— Begin —
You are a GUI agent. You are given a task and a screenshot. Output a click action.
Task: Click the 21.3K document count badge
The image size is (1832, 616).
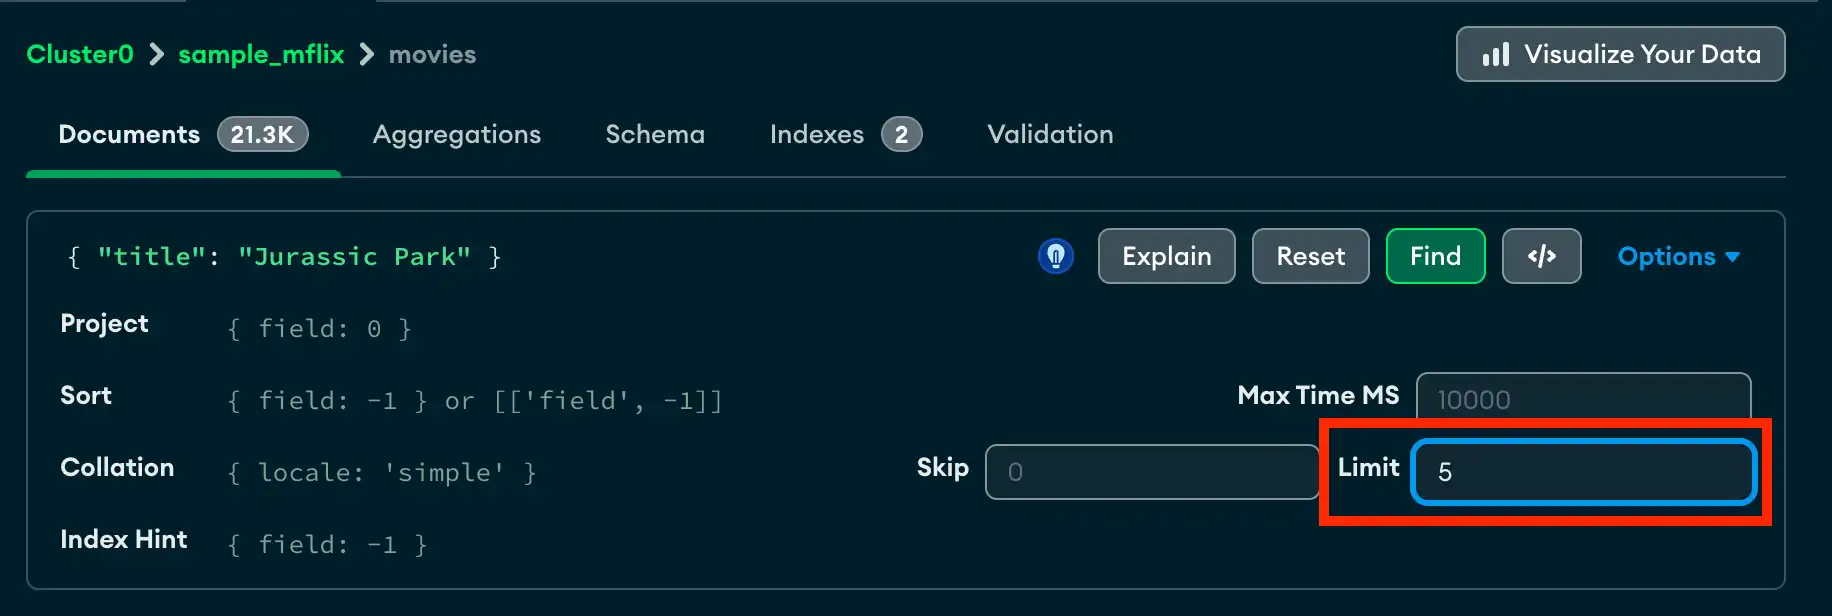[262, 133]
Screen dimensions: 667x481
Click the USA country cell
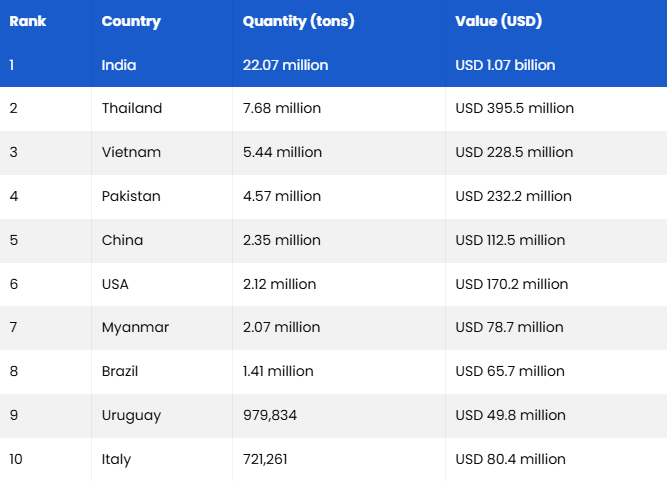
— End —
Write out all the rows above again, replacing "badge" with "label" and changing nothing else. Leave the pictures out.

The result
You are a GUI agent. You are given a task and a screenshot. Output a click action.
Task: Click the 21.3K document count label
The image size is (1832, 616).
[262, 133]
Screen dimensions: 667x481
Click the USA country cell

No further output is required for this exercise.